CT : Un an après sa défaite, Jean-Luc Moudenc était présent dans les quartiers et rendait visible son travail d’opposant via une association et le relais des réseaux sociaux. Vous semblez en retard sur ce tableau de marche…
AM : Jean-Luc Moudenc avait un avantage par rapport à nous, c’est qu’il avait été nommée contrôleur général économique et financier en 2008 (il a été nommé lors d’un conseil des ministres sur proposition de Christine Lagarde, NDLR), un emploi de complaisance qui lui a permis d’être présent sur le front à Toulouse. Je n’aspire pas du tout à ce type de pratique mais le fait est que nous, nous sommes des citoyens normaux avec des emplois. C’est donc difficile pour nous de faire le même travail sans le temps et les moyens dont lui disposait.
CT : Comment comptez-vous donc faire passer vos idées ces prochains mois ?
AM : Nous allons passer d’une phase d’observation à une phase d’interpellation avec des porteurs de parole sur l’espace public. Il faudra aller au-delà de nos trois élus municipaux et peut-être imaginer une plate-forme comme celle qu’a mis en place notre parti à l’occasion des régionales de 2015.
Nous allons aussi remobiliser les outils qui ont fait le succès de notre campagne du 1er tour des municipales à Toulouse. Nous allons nous donner les moyens d’être présent sur le terrain ces prochains mois à Toulouse.

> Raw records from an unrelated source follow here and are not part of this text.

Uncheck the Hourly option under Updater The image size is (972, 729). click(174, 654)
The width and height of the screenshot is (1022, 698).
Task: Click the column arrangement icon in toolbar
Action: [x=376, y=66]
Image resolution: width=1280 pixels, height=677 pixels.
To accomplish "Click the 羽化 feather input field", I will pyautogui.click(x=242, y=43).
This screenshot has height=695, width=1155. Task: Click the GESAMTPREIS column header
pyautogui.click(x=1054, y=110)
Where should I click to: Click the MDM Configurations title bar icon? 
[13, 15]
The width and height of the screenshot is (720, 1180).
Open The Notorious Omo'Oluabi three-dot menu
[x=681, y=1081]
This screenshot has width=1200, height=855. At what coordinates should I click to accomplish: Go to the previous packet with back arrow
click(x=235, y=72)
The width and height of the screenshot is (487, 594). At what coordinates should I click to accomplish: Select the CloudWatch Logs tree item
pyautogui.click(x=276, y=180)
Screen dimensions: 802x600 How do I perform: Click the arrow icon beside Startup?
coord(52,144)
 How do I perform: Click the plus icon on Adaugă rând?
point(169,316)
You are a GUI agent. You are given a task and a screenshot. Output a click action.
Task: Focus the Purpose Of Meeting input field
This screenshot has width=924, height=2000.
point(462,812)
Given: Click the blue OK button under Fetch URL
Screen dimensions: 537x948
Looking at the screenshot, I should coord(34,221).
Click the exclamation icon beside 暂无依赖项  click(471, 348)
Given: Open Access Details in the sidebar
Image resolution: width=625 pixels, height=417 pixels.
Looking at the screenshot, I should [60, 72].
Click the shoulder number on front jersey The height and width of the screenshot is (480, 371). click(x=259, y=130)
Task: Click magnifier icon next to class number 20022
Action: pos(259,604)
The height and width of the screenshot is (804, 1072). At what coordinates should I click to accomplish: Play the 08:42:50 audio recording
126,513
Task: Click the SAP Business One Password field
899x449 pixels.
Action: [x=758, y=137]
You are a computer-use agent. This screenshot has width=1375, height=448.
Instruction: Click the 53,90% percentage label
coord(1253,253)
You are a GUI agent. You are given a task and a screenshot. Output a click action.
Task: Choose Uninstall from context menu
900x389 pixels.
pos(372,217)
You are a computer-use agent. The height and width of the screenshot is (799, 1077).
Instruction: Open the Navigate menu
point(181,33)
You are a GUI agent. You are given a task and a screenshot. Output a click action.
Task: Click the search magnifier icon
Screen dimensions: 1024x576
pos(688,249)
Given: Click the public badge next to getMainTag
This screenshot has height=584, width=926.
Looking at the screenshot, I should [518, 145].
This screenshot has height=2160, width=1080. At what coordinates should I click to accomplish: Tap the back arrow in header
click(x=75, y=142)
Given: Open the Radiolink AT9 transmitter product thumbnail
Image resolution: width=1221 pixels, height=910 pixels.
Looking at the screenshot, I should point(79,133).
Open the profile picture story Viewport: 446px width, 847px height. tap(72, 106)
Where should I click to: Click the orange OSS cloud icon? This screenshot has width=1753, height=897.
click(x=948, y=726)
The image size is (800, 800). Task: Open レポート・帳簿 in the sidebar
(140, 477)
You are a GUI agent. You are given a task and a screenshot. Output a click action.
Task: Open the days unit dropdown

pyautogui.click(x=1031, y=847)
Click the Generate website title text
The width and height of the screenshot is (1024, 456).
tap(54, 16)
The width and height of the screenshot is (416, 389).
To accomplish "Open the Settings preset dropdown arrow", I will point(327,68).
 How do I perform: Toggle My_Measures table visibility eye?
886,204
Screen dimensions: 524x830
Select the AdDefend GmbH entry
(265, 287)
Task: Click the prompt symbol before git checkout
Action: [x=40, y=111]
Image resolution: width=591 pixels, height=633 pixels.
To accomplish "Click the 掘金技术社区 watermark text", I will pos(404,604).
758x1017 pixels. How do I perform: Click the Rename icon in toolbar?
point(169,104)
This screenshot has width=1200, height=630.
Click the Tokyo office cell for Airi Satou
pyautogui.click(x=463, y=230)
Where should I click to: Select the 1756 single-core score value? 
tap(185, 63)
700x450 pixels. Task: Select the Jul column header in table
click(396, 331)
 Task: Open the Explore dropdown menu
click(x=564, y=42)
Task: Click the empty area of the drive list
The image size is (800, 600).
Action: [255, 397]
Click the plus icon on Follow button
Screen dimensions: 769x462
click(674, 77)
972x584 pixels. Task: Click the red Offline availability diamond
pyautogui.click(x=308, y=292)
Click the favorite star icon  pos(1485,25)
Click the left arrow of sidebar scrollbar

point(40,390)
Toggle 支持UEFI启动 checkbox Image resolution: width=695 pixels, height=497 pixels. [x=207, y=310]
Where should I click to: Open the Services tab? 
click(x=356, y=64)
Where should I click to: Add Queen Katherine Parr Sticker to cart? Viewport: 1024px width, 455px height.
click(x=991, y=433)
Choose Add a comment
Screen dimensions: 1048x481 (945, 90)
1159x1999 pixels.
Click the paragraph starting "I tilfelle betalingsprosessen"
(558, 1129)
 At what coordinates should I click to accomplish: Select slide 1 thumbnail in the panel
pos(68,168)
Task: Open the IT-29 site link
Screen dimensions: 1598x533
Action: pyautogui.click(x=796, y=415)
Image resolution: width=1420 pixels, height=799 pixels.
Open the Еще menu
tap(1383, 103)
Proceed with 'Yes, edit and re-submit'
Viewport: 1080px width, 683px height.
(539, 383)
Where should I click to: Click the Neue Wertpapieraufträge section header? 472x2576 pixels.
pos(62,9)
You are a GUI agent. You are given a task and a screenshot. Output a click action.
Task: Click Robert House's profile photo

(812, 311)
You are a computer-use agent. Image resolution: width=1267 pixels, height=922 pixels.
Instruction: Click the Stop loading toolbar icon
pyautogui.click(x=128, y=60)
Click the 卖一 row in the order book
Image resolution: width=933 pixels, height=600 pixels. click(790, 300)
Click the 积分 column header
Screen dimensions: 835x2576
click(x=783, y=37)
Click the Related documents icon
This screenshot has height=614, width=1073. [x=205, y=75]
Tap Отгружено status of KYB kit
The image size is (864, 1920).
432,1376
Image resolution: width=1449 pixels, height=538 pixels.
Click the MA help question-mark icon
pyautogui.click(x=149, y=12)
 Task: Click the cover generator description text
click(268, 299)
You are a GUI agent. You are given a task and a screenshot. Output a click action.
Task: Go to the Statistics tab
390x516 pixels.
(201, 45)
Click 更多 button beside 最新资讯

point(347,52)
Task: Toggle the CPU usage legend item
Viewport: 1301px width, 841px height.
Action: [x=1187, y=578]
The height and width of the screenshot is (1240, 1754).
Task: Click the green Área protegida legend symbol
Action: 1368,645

CT : L’écologie peut-elle encore faire gagner à Toulouse ?
AM : Dans les scrutins locaux, l’écologie est en progression ou en stabilisation. La seule difficulté, c’est de mobiliser les forces progressistes autour de l’écologie et autour d’un projet qui porte les valeurs de l’écologie. Selon moi, il y a un potentiel à Toulouse pour porter un projet écologiste qui soit le pilier de la reconquête. Ceci d’autant plus que le projet de l’actuelle majorité va aggraver la situation en la matière. Le besoin de vivre mieux dans notre agglomération va aussi améliorer la prise de conscience générale des gens. Je suis confiant dans le fait que les écologistes pourront proposer à l’avenir ce projet qui répondra aux nouvelles attentes des Toulousains.